What follows is an edited version of an hour-long conversation spanning Goldstein’s entire career, a casual primer on the art of A&R. Rather than presenting it as a formal Q&A, we’ll just let her talk.
As a record executive, you can love one genre more than another, but you should be able to A&R any type of music. [Trends] come and go, but the fundamentals are the same: Are there real songs here? What’s the dynamic? What’s the singer or rapper about? I started off signing rock bands but was able to reinvent myself as a hip-hop A&R and then as a pop A&R person — the genre I knew the least about — because I was already skilled at making records.
In the early ‘90s there was this whole hip-hop/ neo-soul movement happening outside of the mainstream — the Roots, D’angelo, the Fugees. At Geffen I was allowed to dig in and throw major-label money behind it, and it really paid off. It was the beginning of something really special and smart and cultural and new and fresh — those acts were the first to play festivals and I think that allowed hip-hop to go into the alternative/ mainstream [genre]. The Roots were such pioneers: They were forward-thinking, they were a band, and working with them taught me so much about A&Ring and making records.
I still go back to that time — I used a lot of it on Ariana’s first hit “The Way,” which sampled Big Pun’s [1998 hit] “Still Not a Player.” When we signed her in 2012, [the big hits] were Katy Perry and Taylor Swift and all these big Max Martin records that were perfect, but those girls had swag in their delivery. Ariana had the voice, but she was young and didn’t have the swag that she has now. After a couple of shitty pop sessions, I just said, “When in doubt, go different.” I always pay attention to the market, and I noticed that E-Man on [L.A. hip-hop radio station] Power 106 was playing a lot of New York late-‘90s/early ‘00s hip-hop — Ashanti and Ja Rule, Cam’ron’s “Hey Ma,” “Still Not a Player.” I called him and said “What’s up with these ten-year-old New York records?” And he said, “One day I was bored and I just threw on a couple to see the reaction, and they researched better than current records.”
So I called a couple of producers and said, “Can you try some crossover hip-hop records?,” and Harmony Samuels sent me a song called “The Way.” I sent it to Ariana and she said, “Oh my God, can I cut it tonight?” That broke the mold — it gave her the swag and the foundation, and it was two things you would never think would go together. Even when you’re doing straight pop, you’ve gotta give it a little something underneath — it’s a fickle format and you have to infuse it with something so it has a little more depth.

____

Written request 1:
Do these statements agree with the A&R excerpt? (a) Ariana was signed in 2012. (b) "The Way" sampled Cam'ron's "Hey Ma." (c) Pop was the genre the speaker knew least about. Answer yes or no for each and quote the deciding words.
Written request 2:
In the A&R excerpt, which radio station was E-Man playing older New York hip-hop on?
Written request 3:
Please copy the A&R excerpt from "In the early" to "and making records.".

____

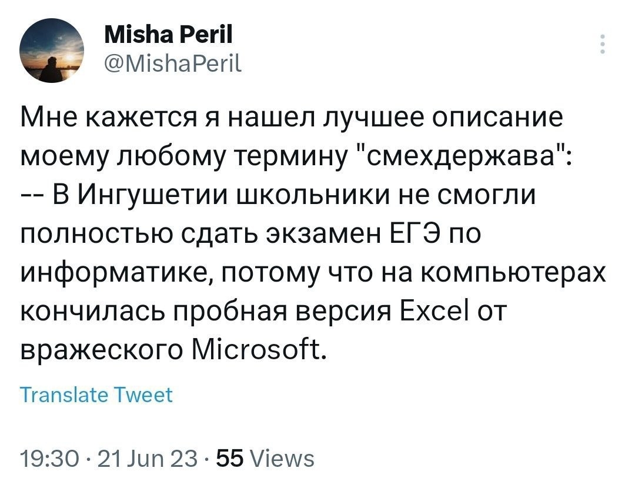Click the 55 Views counter

click(x=266, y=457)
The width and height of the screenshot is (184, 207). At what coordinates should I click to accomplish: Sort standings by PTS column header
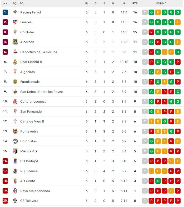coord(135,4)
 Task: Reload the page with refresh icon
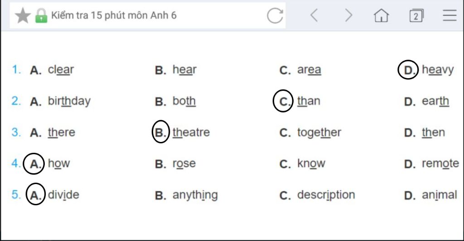point(275,16)
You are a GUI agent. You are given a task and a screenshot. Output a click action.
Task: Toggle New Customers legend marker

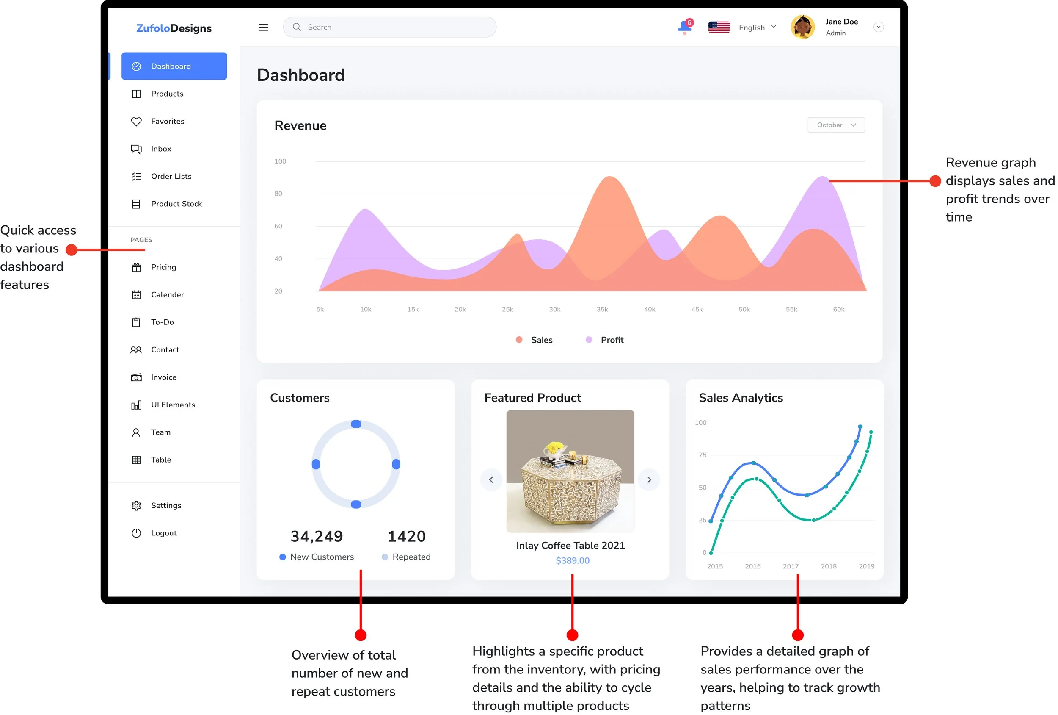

____

Exercise result 1:
(a) Yes: "When we signed her in 2012"
(b) No: "“The Way,” which sampled Big Pun’s"
(c) Yes: "the genre I knew the least about"

Exercise result 2:
Power 106

Exercise result 3:
In the early ‘90s there was this whole hip-hop/ neo-soul movement happening outside of the mainstream — the Roots, D’angelo, the Fugees. At Geffen I was allowed to dig in and throw major-label money behind it, and it really paid off. It was the beginning of something really special and smart and cultural and new and fresh — those acts were the first to play festivals and I think that allowed hip-hop to go into the alternative/ mainstream [genre]. The Roots were such pioneers: They were forward-thinking, they were a band, and working with them taught me so much about A&Ring and making records.